Input rows:
____
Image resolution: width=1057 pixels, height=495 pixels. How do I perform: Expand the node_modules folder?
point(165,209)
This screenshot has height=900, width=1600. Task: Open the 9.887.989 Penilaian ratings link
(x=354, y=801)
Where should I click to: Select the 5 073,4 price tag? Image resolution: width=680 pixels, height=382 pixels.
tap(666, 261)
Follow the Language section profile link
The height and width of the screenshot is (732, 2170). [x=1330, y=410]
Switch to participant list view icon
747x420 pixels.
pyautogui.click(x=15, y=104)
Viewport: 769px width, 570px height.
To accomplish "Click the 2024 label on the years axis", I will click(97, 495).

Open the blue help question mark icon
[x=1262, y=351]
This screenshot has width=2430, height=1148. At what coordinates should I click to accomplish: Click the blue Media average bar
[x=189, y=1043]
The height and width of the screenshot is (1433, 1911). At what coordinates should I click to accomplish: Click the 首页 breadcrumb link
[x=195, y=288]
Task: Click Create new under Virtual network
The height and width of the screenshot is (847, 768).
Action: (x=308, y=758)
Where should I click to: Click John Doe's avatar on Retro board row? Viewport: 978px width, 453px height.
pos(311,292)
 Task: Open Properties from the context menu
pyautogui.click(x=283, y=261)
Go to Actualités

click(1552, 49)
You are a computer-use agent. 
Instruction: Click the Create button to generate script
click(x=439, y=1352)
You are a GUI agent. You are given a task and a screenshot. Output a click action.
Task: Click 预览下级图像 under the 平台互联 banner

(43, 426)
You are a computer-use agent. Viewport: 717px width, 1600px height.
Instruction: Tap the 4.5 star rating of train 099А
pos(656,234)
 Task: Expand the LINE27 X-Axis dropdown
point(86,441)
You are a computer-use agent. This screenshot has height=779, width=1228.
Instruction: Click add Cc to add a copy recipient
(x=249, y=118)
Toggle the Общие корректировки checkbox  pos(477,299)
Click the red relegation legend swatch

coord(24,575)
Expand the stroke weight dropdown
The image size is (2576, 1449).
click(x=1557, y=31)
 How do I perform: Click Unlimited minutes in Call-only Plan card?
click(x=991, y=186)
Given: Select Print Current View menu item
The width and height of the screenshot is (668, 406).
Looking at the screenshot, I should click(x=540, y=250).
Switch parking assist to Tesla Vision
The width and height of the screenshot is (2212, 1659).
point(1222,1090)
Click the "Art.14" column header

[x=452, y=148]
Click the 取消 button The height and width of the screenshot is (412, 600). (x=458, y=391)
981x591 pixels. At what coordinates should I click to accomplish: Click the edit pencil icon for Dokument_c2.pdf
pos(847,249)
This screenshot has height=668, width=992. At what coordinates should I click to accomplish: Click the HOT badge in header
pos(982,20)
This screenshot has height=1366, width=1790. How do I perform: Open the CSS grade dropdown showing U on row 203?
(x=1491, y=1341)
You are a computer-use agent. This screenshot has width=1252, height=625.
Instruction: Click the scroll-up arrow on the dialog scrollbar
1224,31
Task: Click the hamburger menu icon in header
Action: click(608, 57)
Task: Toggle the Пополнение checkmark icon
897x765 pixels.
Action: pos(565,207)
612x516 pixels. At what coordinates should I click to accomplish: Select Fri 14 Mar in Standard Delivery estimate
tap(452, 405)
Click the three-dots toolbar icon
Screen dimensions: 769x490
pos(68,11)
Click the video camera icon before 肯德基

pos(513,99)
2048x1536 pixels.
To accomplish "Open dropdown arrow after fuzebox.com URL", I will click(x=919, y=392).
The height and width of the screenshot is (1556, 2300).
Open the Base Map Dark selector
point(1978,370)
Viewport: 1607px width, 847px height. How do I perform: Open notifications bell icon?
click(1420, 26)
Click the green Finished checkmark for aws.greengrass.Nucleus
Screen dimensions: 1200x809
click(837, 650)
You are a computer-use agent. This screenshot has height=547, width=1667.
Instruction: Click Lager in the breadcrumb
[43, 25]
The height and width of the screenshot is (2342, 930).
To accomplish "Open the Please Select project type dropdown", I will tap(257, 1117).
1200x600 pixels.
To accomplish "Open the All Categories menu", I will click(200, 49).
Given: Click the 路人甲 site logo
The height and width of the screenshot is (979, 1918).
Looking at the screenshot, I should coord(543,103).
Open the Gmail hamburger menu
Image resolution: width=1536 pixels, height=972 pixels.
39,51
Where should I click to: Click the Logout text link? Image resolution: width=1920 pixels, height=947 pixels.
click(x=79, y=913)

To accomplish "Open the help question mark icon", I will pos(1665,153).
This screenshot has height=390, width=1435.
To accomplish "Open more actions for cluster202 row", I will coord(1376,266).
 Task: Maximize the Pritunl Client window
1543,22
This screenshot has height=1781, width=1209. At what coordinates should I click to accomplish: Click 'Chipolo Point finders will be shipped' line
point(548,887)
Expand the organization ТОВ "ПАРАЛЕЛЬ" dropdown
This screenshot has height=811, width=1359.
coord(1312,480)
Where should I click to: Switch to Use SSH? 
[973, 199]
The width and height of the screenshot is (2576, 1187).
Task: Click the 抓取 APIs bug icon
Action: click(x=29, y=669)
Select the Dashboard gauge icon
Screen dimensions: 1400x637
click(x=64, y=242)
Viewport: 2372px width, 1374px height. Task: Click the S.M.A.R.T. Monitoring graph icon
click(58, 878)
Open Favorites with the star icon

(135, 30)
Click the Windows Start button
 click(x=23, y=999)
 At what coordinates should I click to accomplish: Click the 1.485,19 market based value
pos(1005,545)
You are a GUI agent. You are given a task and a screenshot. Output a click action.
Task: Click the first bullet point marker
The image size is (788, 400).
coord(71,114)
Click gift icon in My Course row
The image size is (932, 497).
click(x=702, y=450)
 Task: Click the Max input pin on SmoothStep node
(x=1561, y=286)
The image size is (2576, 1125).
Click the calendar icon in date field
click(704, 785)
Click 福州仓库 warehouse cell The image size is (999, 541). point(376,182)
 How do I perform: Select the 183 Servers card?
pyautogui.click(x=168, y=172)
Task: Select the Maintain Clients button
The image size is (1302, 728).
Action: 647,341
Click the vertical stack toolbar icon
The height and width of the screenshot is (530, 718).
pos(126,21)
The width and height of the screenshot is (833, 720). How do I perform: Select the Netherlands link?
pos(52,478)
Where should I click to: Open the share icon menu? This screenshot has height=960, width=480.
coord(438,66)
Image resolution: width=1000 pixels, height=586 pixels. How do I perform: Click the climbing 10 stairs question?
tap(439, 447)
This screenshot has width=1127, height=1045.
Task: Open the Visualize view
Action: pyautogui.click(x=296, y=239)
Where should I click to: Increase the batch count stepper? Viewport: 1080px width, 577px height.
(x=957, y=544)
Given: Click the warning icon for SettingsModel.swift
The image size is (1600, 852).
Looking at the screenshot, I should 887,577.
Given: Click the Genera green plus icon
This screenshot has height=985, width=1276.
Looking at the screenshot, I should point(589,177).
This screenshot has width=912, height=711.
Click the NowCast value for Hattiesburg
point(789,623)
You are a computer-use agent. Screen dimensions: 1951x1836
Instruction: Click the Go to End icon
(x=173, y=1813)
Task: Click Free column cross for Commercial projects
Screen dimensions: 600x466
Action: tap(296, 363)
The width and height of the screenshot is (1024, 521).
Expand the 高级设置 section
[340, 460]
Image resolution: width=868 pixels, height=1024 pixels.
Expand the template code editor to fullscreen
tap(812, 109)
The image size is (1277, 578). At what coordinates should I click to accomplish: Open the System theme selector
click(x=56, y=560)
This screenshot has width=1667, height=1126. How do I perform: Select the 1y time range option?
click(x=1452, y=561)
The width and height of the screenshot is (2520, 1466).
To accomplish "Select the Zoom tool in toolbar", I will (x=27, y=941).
____
Extract all of the items above verbatim, reproducing every line without changes.

Result of the exercise:
Image resolution: width=1057 pixels, height=495 pixels. How do I perform: Expand the node_modules folder?
point(165,209)
This screenshot has height=900, width=1600. Task: Open the 9.887.989 Penilaian ratings link
(x=354, y=801)
Where should I click to: Select the 5 073,4 price tag? Image resolution: width=680 pixels, height=382 pixels.
tap(666, 261)
Follow the Language section profile link
The height and width of the screenshot is (732, 2170). [x=1330, y=410]
Switch to participant list view icon
747x420 pixels.
pyautogui.click(x=15, y=104)
Viewport: 769px width, 570px height.
To accomplish "Click the 2024 label on the years axis", I will click(97, 495).

Open the blue help question mark icon
[x=1262, y=351]
This screenshot has width=2430, height=1148. At what coordinates should I click to accomplish: Click the blue Media average bar
[x=189, y=1043]
The height and width of the screenshot is (1433, 1911). At what coordinates should I click to accomplish: Click the 首页 breadcrumb link
[x=195, y=288]
Task: Click Create new under Virtual network
The height and width of the screenshot is (847, 768).
Action: (x=308, y=758)
Where should I click to: Click John Doe's avatar on Retro board row? Viewport: 978px width, 453px height.
pos(311,292)
 Task: Open Properties from the context menu
pyautogui.click(x=283, y=261)
Go to Actualités

click(1552, 49)
You are a computer-use agent. 
Instruction: Click the Create button to generate script
click(x=439, y=1352)
You are a GUI agent. You are given a task and a screenshot. Output a click action.
Task: Click 预览下级图像 under the 平台互联 banner

(43, 426)
You are a computer-use agent. Viewport: 717px width, 1600px height.
Instruction: Tap the 4.5 star rating of train 099А
pos(656,234)
 Task: Expand the LINE27 X-Axis dropdown
point(86,441)
You are a computer-use agent. This screenshot has height=779, width=1228.
Instruction: Click add Cc to add a copy recipient
(x=249, y=118)
Toggle the Общие корректировки checkbox  pos(477,299)
Click the red relegation legend swatch

coord(24,575)
Expand the stroke weight dropdown
The image size is (2576, 1449).
click(x=1557, y=31)
 How do I perform: Click Unlimited minutes in Call-only Plan card?
click(x=991, y=186)
Given: Select Print Current View menu item
The width and height of the screenshot is (668, 406).
Looking at the screenshot, I should click(x=540, y=250).
Switch parking assist to Tesla Vision
The width and height of the screenshot is (2212, 1659).
point(1222,1090)
Click the "Art.14" column header

[x=452, y=148]
Click the 取消 button The height and width of the screenshot is (412, 600). (x=458, y=391)
981x591 pixels. At what coordinates should I click to accomplish: Click the edit pencil icon for Dokument_c2.pdf
pos(847,249)
This screenshot has height=668, width=992. At what coordinates should I click to accomplish: Click the HOT badge in header
pos(982,20)
This screenshot has height=1366, width=1790. How do I perform: Open the CSS grade dropdown showing U on row 203?
(x=1491, y=1341)
You are a computer-use agent. This screenshot has width=1252, height=625.
Instruction: Click the scroll-up arrow on the dialog scrollbar
1224,31
Task: Click the hamburger menu icon in header
Action: click(608, 57)
Task: Toggle the Пополнение checkmark icon
897x765 pixels.
Action: pos(565,207)
612x516 pixels. At what coordinates should I click to accomplish: Select Fri 14 Mar in Standard Delivery estimate
tap(452, 405)
Click the three-dots toolbar icon
Screen dimensions: 769x490
pos(68,11)
Click the video camera icon before 肯德基

pos(513,99)
2048x1536 pixels.
To accomplish "Open dropdown arrow after fuzebox.com URL", I will click(x=919, y=392).
The height and width of the screenshot is (1556, 2300).
Open the Base Map Dark selector
point(1978,370)
Viewport: 1607px width, 847px height. How do I perform: Open notifications bell icon?
click(1420, 26)
Click the green Finished checkmark for aws.greengrass.Nucleus
Screen dimensions: 1200x809
click(837, 650)
You are a computer-use agent. This screenshot has height=547, width=1667.
Instruction: Click Lager in the breadcrumb
[43, 25]
The height and width of the screenshot is (2342, 930).
To accomplish "Open the Please Select project type dropdown", I will tap(257, 1117).
1200x600 pixels.
To accomplish "Open the All Categories menu", I will click(200, 49).
Given: Click the 路人甲 site logo
The height and width of the screenshot is (979, 1918).
Looking at the screenshot, I should coord(543,103).
Open the Gmail hamburger menu
Image resolution: width=1536 pixels, height=972 pixels.
39,51
Where should I click to: Click the Logout text link? Image resolution: width=1920 pixels, height=947 pixels.
click(x=79, y=913)

To accomplish "Open the help question mark icon", I will pos(1665,153).
This screenshot has height=390, width=1435.
To accomplish "Open more actions for cluster202 row", I will coord(1376,266).
 Task: Maximize the Pritunl Client window
1543,22
This screenshot has height=1781, width=1209. At what coordinates should I click to accomplish: Click 'Chipolo Point finders will be shipped' line
point(548,887)
Expand the organization ТОВ "ПАРАЛЕЛЬ" dropdown
This screenshot has height=811, width=1359.
coord(1312,480)
Where should I click to: Switch to Use SSH? 
[973, 199]
The width and height of the screenshot is (2576, 1187).
Task: Click the 抓取 APIs bug icon
Action: click(x=29, y=669)
Select the Dashboard gauge icon
Screen dimensions: 1400x637
click(x=64, y=242)
Viewport: 2372px width, 1374px height. Task: Click the S.M.A.R.T. Monitoring graph icon
click(58, 878)
Open Favorites with the star icon

(135, 30)
Click the Windows Start button
 click(x=23, y=999)
 At what coordinates should I click to accomplish: Click the 1.485,19 market based value
pos(1005,545)
You are a GUI agent. You are given a task and a screenshot. Output a click action.
Task: Click the first bullet point marker
The image size is (788, 400).
coord(71,114)
Click gift icon in My Course row
The image size is (932, 497).
click(x=702, y=450)
 Task: Click the Max input pin on SmoothStep node
(x=1561, y=286)
The image size is (2576, 1125).
Click the calendar icon in date field
click(704, 785)
Click 福州仓库 warehouse cell The image size is (999, 541). point(376,182)
 How do I perform: Select the 183 Servers card?
pyautogui.click(x=168, y=172)
Task: Select the Maintain Clients button
The image size is (1302, 728).
Action: 647,341
Click the vertical stack toolbar icon
The height and width of the screenshot is (530, 718).
pos(126,21)
The width and height of the screenshot is (833, 720). How do I perform: Select the Netherlands link?
pos(52,478)
Where should I click to: Open the share icon menu? This screenshot has height=960, width=480.
coord(438,66)
Image resolution: width=1000 pixels, height=586 pixels. How do I perform: Click the climbing 10 stairs question?
tap(439, 447)
This screenshot has width=1127, height=1045.
Task: Open the Visualize view
Action: pyautogui.click(x=296, y=239)
Where should I click to: Increase the batch count stepper? Viewport: 1080px width, 577px height.
(x=957, y=544)
Given: Click the warning icon for SettingsModel.swift
The image size is (1600, 852).
Looking at the screenshot, I should 887,577.
Given: Click the Genera green plus icon
This screenshot has height=985, width=1276.
Looking at the screenshot, I should point(589,177).
This screenshot has width=912, height=711.
Click the NowCast value for Hattiesburg
point(789,623)
You are a computer-use agent. Screen dimensions: 1951x1836
Instruction: Click the Go to End icon
(x=173, y=1813)
Task: Click Free column cross for Commercial projects
Screen dimensions: 600x466
Action: tap(296, 363)
The width and height of the screenshot is (1024, 521).
Expand the 高级设置 section
[340, 460]
Image resolution: width=868 pixels, height=1024 pixels.
Expand the template code editor to fullscreen
tap(812, 109)
The image size is (1277, 578). At what coordinates should I click to accomplish: Open the System theme selector
click(x=56, y=560)
This screenshot has width=1667, height=1126. How do I perform: Select the 1y time range option?
click(x=1452, y=561)
The width and height of the screenshot is (2520, 1466).
To accomplish "Select the Zoom tool in toolbar", I will (x=27, y=941).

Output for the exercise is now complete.